PERIODISMO CON SENTIDO

Pachuca en el tablero judicial: el ascenso de Iram Zúñiga y la nueva cara de la supervisión en México

En tiempos donde la justicia mexicana busca renovarse de fondo, Hidalgo acaba de colocarse en un punto estratégico del mapa nacional. La instalación de la primera Visitaduría Regional del nuevo modelo de evaluación judicial no es un hecho menor: es una señal clara de hacia dónde se están moviendo las prioridades institucionales… y quiénes están encabezando ese viraje.

Con la participación de la Suprema Corte de Justicia de la Nación, el Tribunal de Disciplina Judicial y el Órgano de Administración Judicial, se consolida una estructura que apuesta por algo que la ciudadanía ha exigido durante años: vigilancia real, cercanía y resultados medibles en la impartición de justicia.

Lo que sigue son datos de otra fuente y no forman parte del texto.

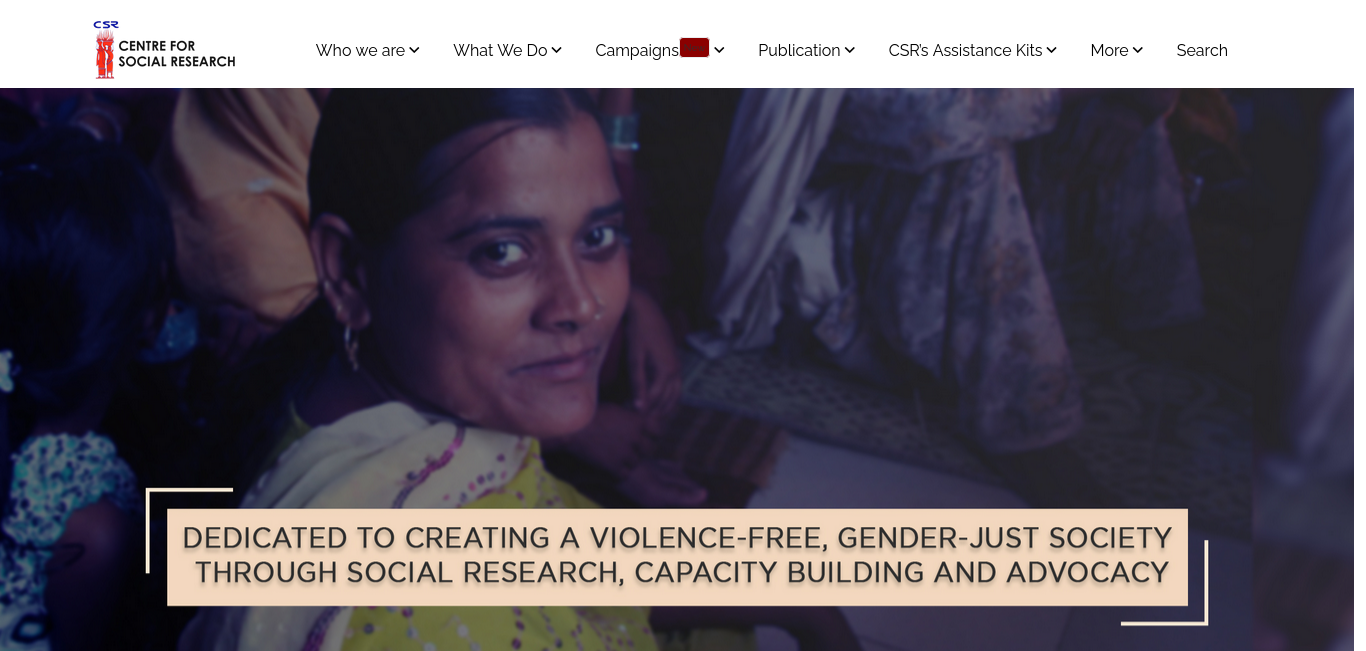This screenshot has width=1366, height=651.
Task: Click the dark red New badge on Campaigns
Action: [694, 47]
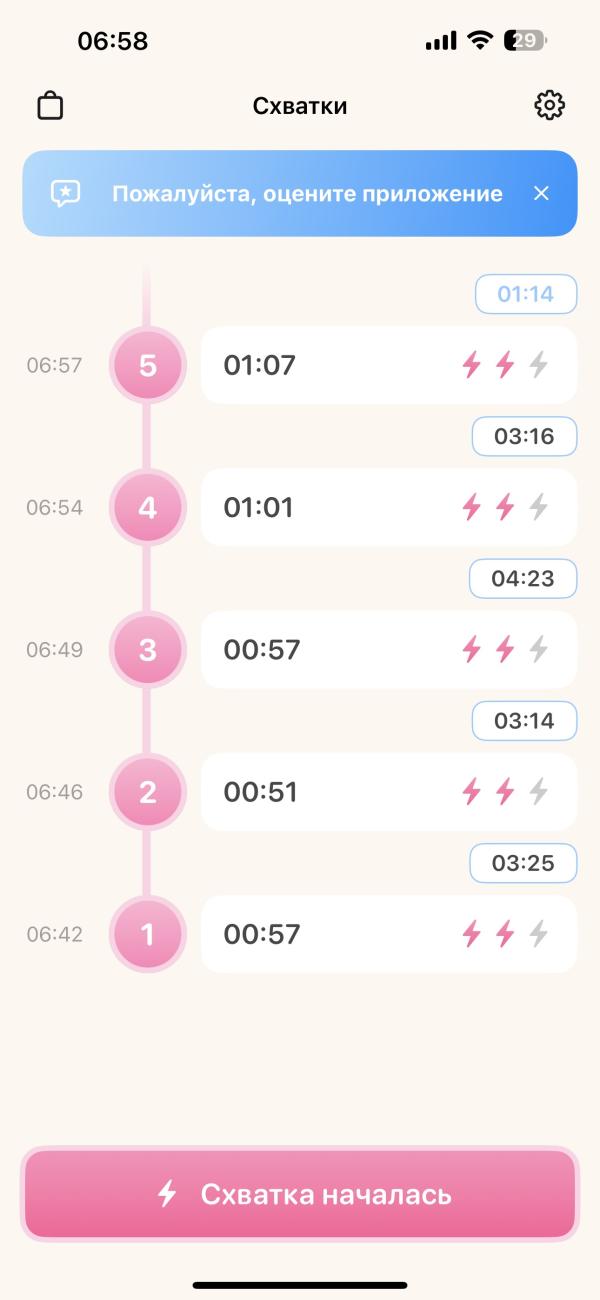Tap the first pink bolt on contraction 1
The width and height of the screenshot is (600, 1300).
coord(471,934)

Pero más allá del rediseño institucional, hay un nombre que comienza a tomar protagonismo en esta nueva etapa: Iram Zúñiga Pérez.

Originario de Hidalgo y con una trayectoria que combina formación académica sólida y experiencia en la administración pública, Zúñiga no llega como un improvisado. Su paso por la Defensoría Pública Federal, su papel como asesor parlamentario y su desempeño como magistrado en el Tribunal de Justicia Administrativa del estado lo colocan como un perfil técnico, pero también operativo. Es decir, alguien que conoce tanto la teoría como los engranajes reales del sistema.

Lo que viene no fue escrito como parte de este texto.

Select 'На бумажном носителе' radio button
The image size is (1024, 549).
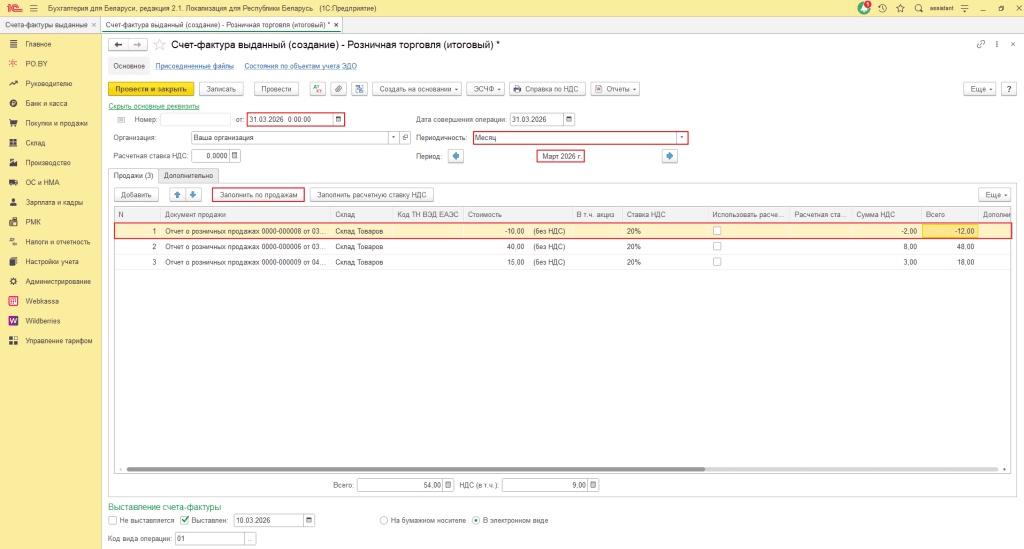point(384,520)
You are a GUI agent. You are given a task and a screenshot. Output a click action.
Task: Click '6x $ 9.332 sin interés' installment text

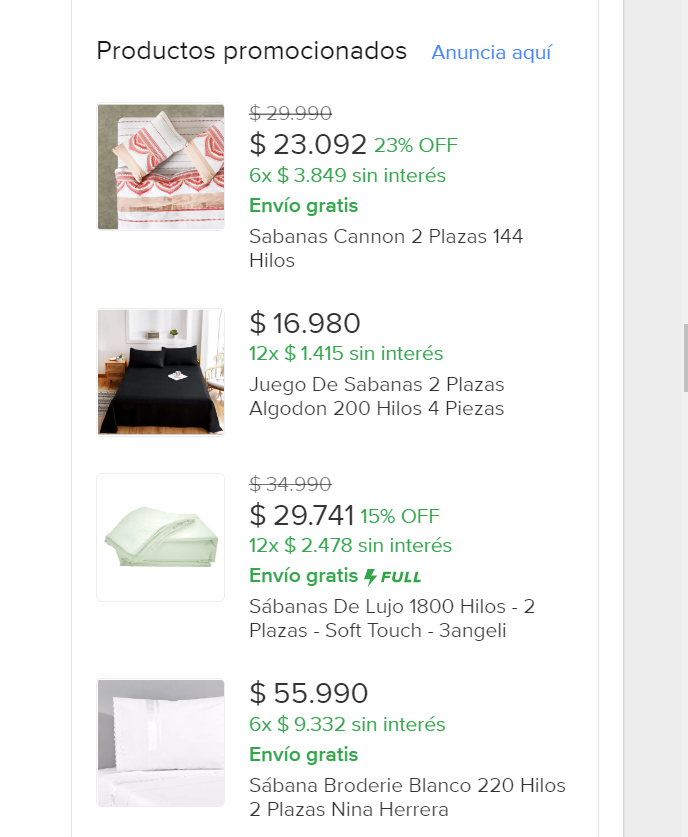tap(347, 724)
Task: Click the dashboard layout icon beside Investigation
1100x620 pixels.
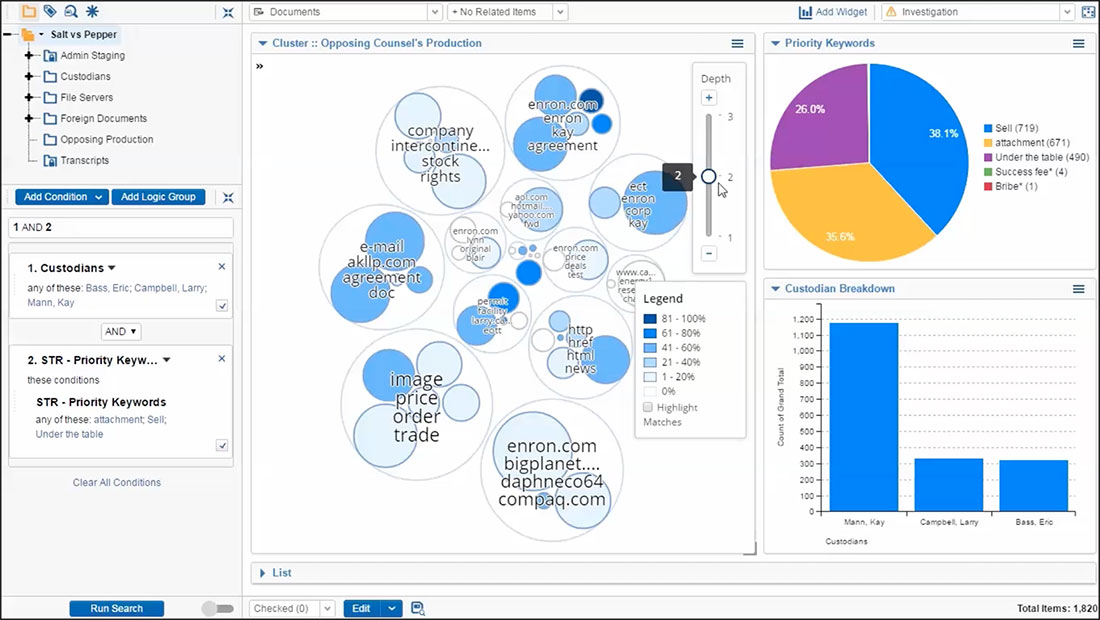Action: pyautogui.click(x=1089, y=12)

Uno de los episodios que marcó su carrera fue la emisión de una sentencia contra un funcionario involucrado en el desvío de recursos públicos, un precedente relevante en materia administrativa en Hidalgo. Ese tipo de decisiones no solo hablan de criterio jurídico, sino de disposición para asumir costos en temas sensibles como la corrupción.

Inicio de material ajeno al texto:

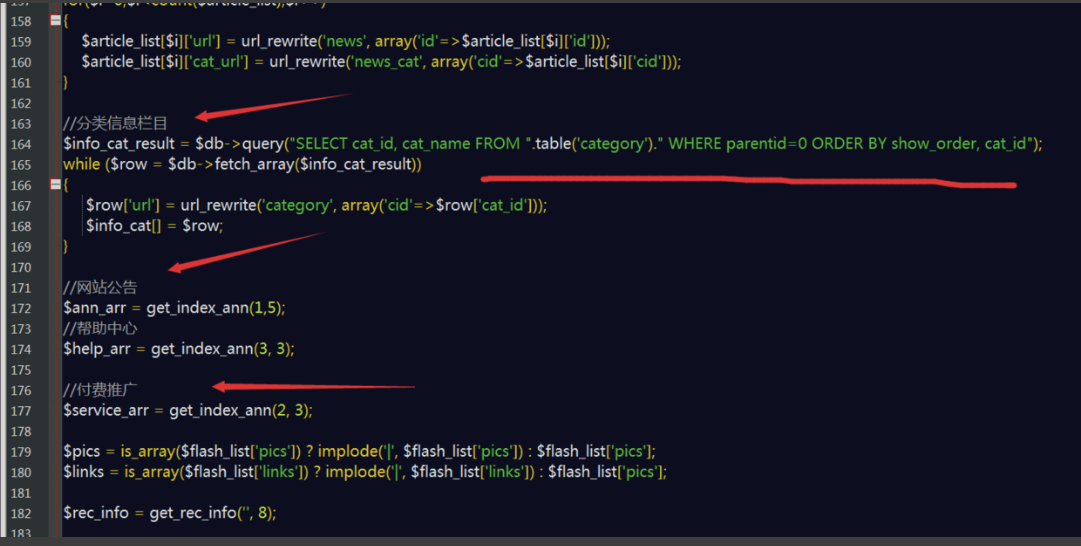This screenshot has width=1081, height=546.
Task: Click the $help_arr variable
Action: pos(97,349)
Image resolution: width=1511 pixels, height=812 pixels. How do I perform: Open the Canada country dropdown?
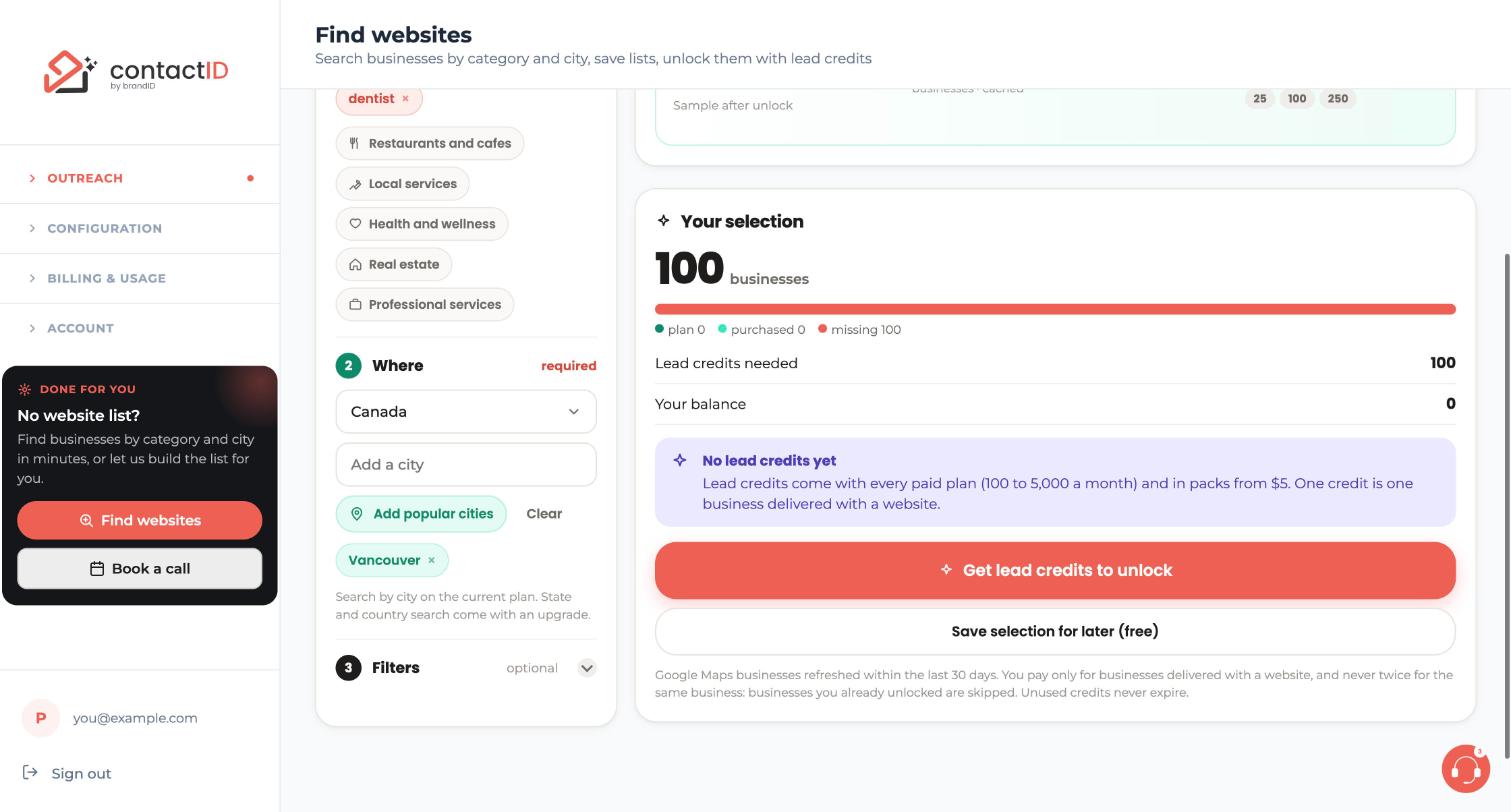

A ello se suma su perfil académico: egresado de la UAEH, con posgrados en instituciones como la Escuela Libre de Derecho y estudios en España, además de su participación como coautor en obras especializadas en compliance y derecho administrativo. Un perfil que mezcla aula, tribunal y escritorio, algo poco común en un entorno donde muchas veces predomina la especialización aislada.

Hoy, desde la Visitaduría Regional Centro–Bajío, su reto es mayor: supervisar el desempeño judicial en siete estados, bajo un esquema que promete evaluaciones periódicas, indicadores de productividad y, sobre todo, apertura a la retroalimentación ciudadana.

Y ahí está uno de los puntos más interesantes de su discurso: la insistencia en que la justicia debe escucharse desde abajo. No como consigna, sino como método. Visitas constantes, contacto directo y seguimiento a quejas son parte de un modelo que, si se ejecuta correctamente, podría acortar la distancia histórica entre tribunales y ciudadanía.

Pero este movimiento también tiene una lectura política inevitable. La decisión de ubicar la sede en Pachuca posiciona a Hidalgo en una conversación nacional donde no todos los estados tienen asiento. La presencia del ministro presidente de la Corte en el acto no solo fue protocolaria; fue un mensaje de respaldo en un momento clave de reconfiguración del Poder Judicial.

En ese tablero, el nombre de Rufino H. León Tovar aparece como un actor relevante en la operación que hizo posible este resultado. Y del lado político, el gobernador Julio Menchaca Salazar capitaliza el momento con una estrategia basada en la institucionalidad y la coordinación entre poderes.

Lo que se observa no es casualidad, sino una suma de factores: perfiles técnicos con visión, operadores con capacidad de acuerdo y un contexto nacional que exige resultados. En ese cruce, Hidalgo no solo participa, sino que empieza a destacar.

La Visitaduría Regional no resolverá por sí sola los desafíos estructurales del sistema judicial, pero sí marca una ruta distinta. Y en esa ruta, el papel de Iram Zúñiga será clave: no solo como supervisor, sino como rostro de una nueva narrativa judicial que intenta recuperar algo que durante años ha estado en disputa: la confianza.

Porque al final, más allá de estructuras y discursos, la justicia se mide en resultados. Y ahí es donde realmente comienza la historia.